The stranger on my porch appeared harmless enough when I peered through the peephole — maybe 85 years old, rain streaming from her big purple hat as she leaned on her walker — so I opened the door.
“Daddy,” she said. “I’m home.”
That knocked me back. “Pardon?”
“I’m your new daughter,” she said. “Didn’t you call Rent-A-Relic, order one for Family Day?”
“Wait,” she said, peering through her bifocals at her clipboard. “Do I have the right house? Is this number 1511?”
“Gosh, this is embarrassing,” she said. “Worse than that time I slugged John Diefenbaker.”
“What’s Rent-A-Relic?” I asked.
“It’s like an employment service for old people,” she replied. “Except instead of filling empty jobs, we take the place of children.”
I did a mental head slap. How could I have not seen this coming? It was the logical extension of the brilliant idea I came up with in 2014.
Longtime readers might recall that was when I proposed Ottawa institute a Temporary Foreign Child program.
Patterned after the federal government’s Temporary Foreign Worker scheme, my plan would allow Canada to make up for its low birth rate by importing young people from other countries.
Once here, they would fill out under-strength sports teams, play the less-desirable instruments in band class and work Saturday morning bottle drives, that sort of thing. (To be honest, this was not a wholly original idea. High schools already relied on foreign students to plump up enrolment; without them, there wouldn’t be enough bums in seats to offer some courses.)
But then COVID came along and the immigration stream got dammed. The flow of youngsters dried up. Now who was supposed to fill the void?
Old folks, that’s who.
Look at the latest census results and you’ll see a paucity of children and a sea of seniors. That’s particularly true in the capital, which even by the standards of the Great White-Haired North skews older.
Victoria’s proportion of over-65s keeps creeping up — 23.2 per cent of the population in 2021, up from 21 five years earlier — while a mere 9.2 per cent are under age 15.
It’s not just Victoria, either. Go to some of the coast’s retirement havens — the towns where the families vanished after the mill closed — and the people doing what used to be considered after-school jobs like stocking shelves, busing tables and pumping gas are more likely to spend their earnings on Polident than pimple cream.
Rent-A-Relic just represented an expansion of that trend, a migration from the labour force to the domestic front.
“How about I mow your lawn?” the octogenarian on my doorstep said. “It would be just like pushing this damn walker, except with spinning blades of death underneath.”

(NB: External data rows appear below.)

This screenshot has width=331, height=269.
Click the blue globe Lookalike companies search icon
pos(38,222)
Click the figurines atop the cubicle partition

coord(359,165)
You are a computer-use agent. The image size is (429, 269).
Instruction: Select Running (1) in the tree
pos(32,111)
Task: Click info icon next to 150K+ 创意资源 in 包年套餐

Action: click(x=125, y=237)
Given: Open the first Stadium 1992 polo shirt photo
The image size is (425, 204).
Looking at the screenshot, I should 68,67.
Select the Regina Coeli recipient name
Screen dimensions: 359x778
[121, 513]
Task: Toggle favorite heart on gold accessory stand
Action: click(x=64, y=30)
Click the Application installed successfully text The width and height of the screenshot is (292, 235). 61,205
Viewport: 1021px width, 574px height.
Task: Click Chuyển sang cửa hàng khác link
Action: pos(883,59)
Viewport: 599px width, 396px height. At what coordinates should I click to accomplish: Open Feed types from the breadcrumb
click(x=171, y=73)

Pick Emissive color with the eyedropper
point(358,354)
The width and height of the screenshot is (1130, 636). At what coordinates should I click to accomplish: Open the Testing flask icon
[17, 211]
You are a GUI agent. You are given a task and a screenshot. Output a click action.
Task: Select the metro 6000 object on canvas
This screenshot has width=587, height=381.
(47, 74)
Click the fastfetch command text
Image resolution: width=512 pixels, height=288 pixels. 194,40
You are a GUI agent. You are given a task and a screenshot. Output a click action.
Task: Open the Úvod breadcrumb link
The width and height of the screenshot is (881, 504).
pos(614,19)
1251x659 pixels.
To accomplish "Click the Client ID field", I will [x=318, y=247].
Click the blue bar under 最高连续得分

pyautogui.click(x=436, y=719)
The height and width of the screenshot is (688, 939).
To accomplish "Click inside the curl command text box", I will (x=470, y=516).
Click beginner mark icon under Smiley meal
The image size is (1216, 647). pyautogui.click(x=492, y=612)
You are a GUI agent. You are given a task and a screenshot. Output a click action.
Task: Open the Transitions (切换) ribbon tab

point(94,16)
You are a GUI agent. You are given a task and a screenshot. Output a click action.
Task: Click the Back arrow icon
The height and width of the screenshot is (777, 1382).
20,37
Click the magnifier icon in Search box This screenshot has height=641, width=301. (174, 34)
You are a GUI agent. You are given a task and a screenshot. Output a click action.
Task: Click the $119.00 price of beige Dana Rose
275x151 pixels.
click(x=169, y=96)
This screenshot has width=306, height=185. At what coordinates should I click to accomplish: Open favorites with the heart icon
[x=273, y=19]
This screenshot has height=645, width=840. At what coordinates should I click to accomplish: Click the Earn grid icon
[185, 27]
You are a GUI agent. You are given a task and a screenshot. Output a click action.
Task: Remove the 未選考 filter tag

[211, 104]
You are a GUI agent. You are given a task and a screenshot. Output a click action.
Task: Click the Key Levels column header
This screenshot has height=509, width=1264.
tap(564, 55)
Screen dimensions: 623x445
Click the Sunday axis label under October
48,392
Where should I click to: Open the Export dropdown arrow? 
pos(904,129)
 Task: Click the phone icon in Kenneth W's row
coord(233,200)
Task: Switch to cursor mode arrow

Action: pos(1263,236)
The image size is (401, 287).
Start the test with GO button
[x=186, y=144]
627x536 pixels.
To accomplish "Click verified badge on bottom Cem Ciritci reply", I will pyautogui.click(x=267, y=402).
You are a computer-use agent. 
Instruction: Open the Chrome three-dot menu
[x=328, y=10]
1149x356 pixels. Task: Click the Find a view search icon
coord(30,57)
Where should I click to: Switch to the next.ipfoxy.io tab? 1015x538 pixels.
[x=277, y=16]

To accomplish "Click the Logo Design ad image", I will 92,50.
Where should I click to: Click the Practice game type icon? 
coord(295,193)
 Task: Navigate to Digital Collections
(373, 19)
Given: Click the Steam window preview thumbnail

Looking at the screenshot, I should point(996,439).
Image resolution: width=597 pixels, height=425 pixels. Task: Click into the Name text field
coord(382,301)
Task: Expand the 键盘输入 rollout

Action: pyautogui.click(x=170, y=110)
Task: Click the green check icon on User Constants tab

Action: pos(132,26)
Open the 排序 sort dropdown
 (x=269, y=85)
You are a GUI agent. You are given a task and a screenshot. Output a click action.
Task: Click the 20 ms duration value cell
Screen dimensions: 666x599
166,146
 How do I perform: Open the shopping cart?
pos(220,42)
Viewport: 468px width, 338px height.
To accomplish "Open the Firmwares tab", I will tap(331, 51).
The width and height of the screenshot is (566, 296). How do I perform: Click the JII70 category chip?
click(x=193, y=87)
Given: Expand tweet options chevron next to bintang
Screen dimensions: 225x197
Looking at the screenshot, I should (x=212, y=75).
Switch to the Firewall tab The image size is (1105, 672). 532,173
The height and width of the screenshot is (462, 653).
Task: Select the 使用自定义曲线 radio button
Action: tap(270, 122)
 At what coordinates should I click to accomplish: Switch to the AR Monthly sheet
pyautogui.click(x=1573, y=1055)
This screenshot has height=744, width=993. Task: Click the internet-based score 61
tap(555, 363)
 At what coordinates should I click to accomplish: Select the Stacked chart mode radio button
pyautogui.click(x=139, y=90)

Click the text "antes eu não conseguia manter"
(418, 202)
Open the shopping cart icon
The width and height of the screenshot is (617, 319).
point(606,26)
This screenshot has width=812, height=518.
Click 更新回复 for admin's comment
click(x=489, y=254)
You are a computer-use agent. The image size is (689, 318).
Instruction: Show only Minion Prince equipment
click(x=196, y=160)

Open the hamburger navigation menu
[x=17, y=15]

“Shouldn’t you be retired?” I asked.
“Shouldn’t?” she replied. “I shouldn’t have bought a Ford Pinto in 1973. Shouldn’t have smoked menthols for 40 years. Shouldn’t have blown our life savings on Nortel in ’99. That’s why I’m working for Rent-A-Relic now, taking the place of some non-existent teenager.”
“Are you sure you’re up to playing a young person?” I asked,
“Whatever,” she shrugged, giving me an eye-roll.
“OK, that was a good start,” I said. “What should we do next?”
“I need you to drive me to basketball practice,” she said.
“Of course,” I said. “Being a teenager, you don’t have a driver’s licence.”
“No, it’s the night blindness.”
“Anything else you need?”
“Money for drugs.”
I puffed up in indignation: “Look here, young lady, as long as you’re living under my roof…”
“Cholesterol medication,” she interrupted, waving an empty seven-day pill organizer in my face.
I hung my head: “Sorry, I jumped to a conclu….”
“Also, I’ll need $100 for weed,” she continued. “It’s for my joint pain (as it were).”
“Look,” I said, “this isn’t going to work out. Old people and young people don’t have enough in common for you to pull this off.”
“Lack of respect,” she said.
“You treat us both like we’re extras in your movie. Invisible. Inconvenient. You know what kids complain about these days? That their parents pay more attention to their phones than they do to their own children. The parents just say ‘uh-huh’ and keep scrolling while pretending to DAD WILL YOU LOOK AT ME WHEN I’M TALKING TO YOU?”
I glanced up from my device. “Were you saying something?”
“Forget it,” she said, wheeling around. “I’m going to live with Grandma.”